The medieval gallery at Winchester’s City Museum has re-opened following a major five month refurbishment project.

Re-named The Gallery of a 1000 Years, the gallery is dedicated to 1000 years of Winchester’s history, spanning the Anglo-Saxon and medieval periods that were key to the city’s development as England’s centre of royal, ecclesiastical and political power.

The emphasis of the newly renovated gallery is on telling the captivating stories of the people that lived in the city and unlocking the secrets that the objects on display have to tell about the people that owned and used them.

‘There is so much we can learn from what, on the face of it, may appear to be relatively simple or homely objects,’ commented Ioannis Ioannidis, Cultural Experience Manager at Hampshire Cultural Trust, which operates Winchester City Museum. ‘A good example of this is the gallery’s pottery collection. As well as the locally-made, Winchester tin-glazed pottery, we also have pots from medieval Spain and France – one of which was owned by John de Tytynge, mayor of Winchester in the 1300s – showing the importance of the city as an international trading centre.’

One of the major additions to the refurbished gallery is digital interpretation to animate the stories being told. Key figures from Winchester’s past have been brought to life including King Alfred, William the Conqueror, Henry of Blois and Cardinal Beaufort.

Amongst the new objects on display are stained glass fragments believed to be from the Old Minster and a Jewish token, or coin, from the same period as Licoricia, one of the most prominent Jewish women of 13th century England, which joins the 10th century Bramdean and 12th century West Meon coin hoards.

Visitors to the museum will be able to view the display of the original 12th century arch from the cloisters of Hyde Abbey, the final resting place of Alfred the Great and the location of Hyde900 community digs in 2016-18. The exquisite stonework of the arch, discovered during the digs, is one of the finest examples of Romanesque carving in the country and it is now being shown for the first time in the context of the Anglo-Saxon and medieval history of Winchester.

A further new feature of the gallery is a display which will change on a regular basis to showcase key local archaeological discoveries.

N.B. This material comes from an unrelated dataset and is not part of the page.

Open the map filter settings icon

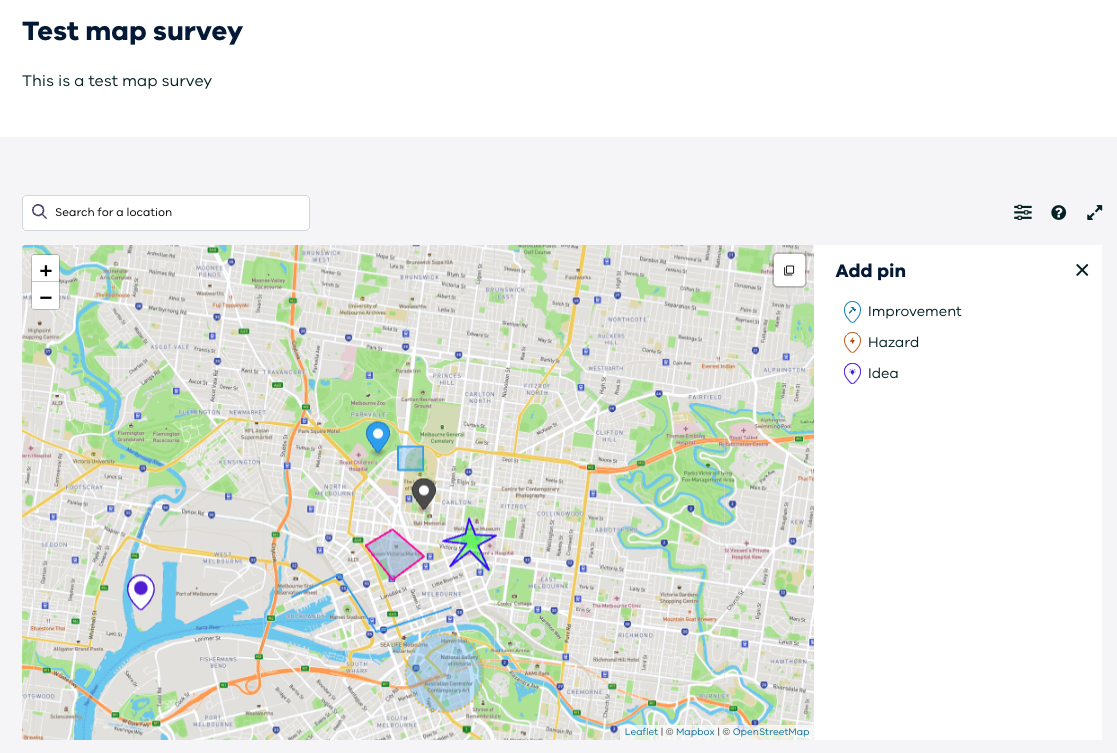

The first items on display are the skull of a 35-45 year old Anglo-Saxon man discovered during excavations at an execution cemetery in Littleton, with marks showing that its owner came to a grizzly end after being decapitated by three blows, and the remains of two skeletons with shackled legs unearthed in Oliver’s Battery.

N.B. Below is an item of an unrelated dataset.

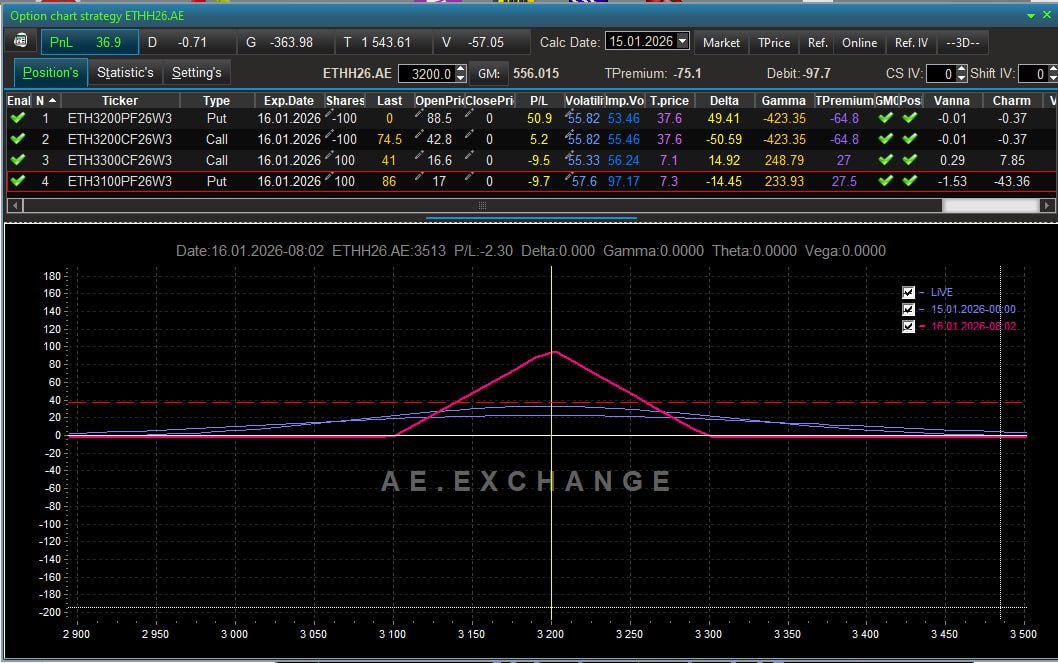
Task: Click the calculator icon left of PnL
Action: [21, 42]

The gallery was officially opened by the new Mayor of Winchester, Cllr Eleanor Bell, on Friday 17 May at an event attended by guests including members of Hyde900, householders from King Alfred Terrace where the 2016-18 community digs were held  and Professor Martin Biddle, Professor Emeritus of Medieval Archaeology at The University of Oxford.

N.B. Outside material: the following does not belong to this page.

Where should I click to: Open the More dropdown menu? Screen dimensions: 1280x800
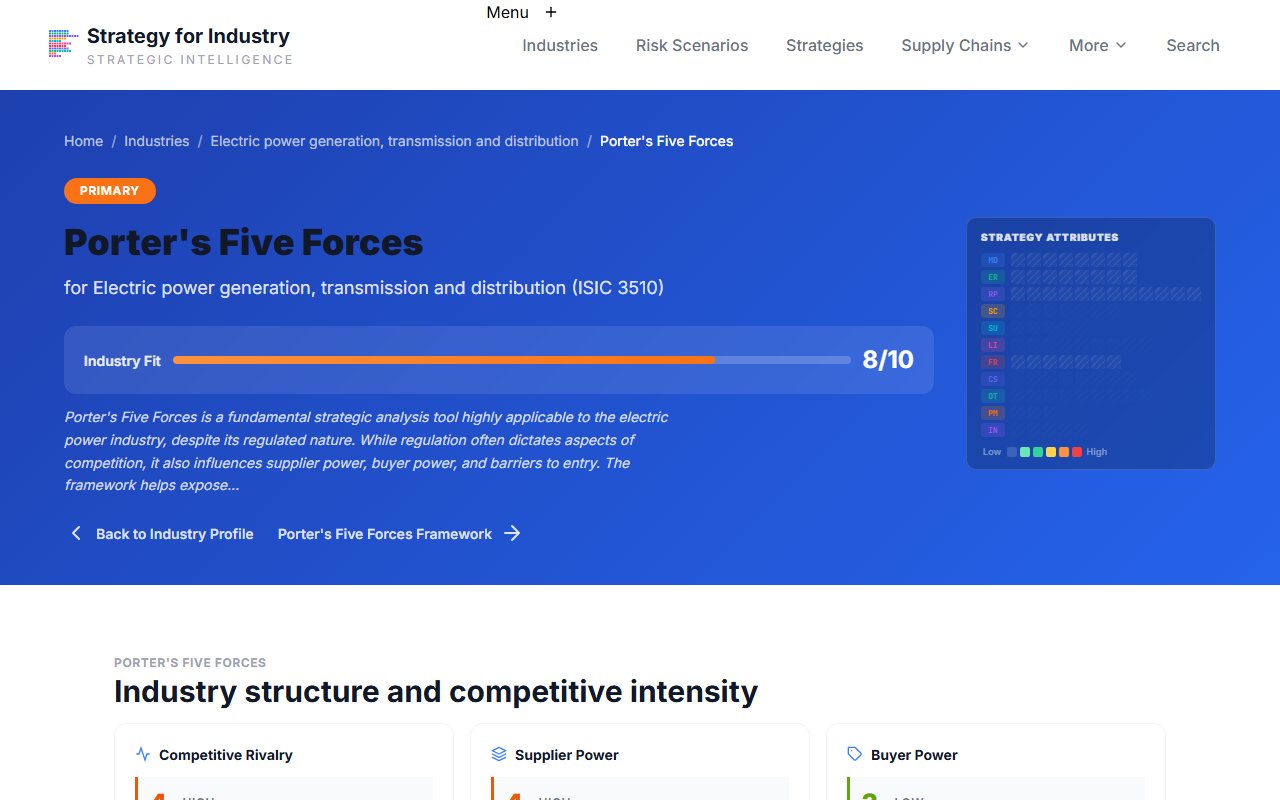click(x=1096, y=45)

‘The renovation of the middle floor of City Museum has given us such an excellent opportunity to reinterpret this key period in Winchester’s history and make the stories of the people who lived in the city real and relevant to our visitors,’ said Paul Sapwell, Chief Executive of Hampshire Cultural Trust. ‘With the Sparsholt Roman mosaic, the model of Victorian Winchester and now this refurbished gallery, the museum is a fantastic place for residents and tourists alike to discover the stories and history behind this fascinating city.’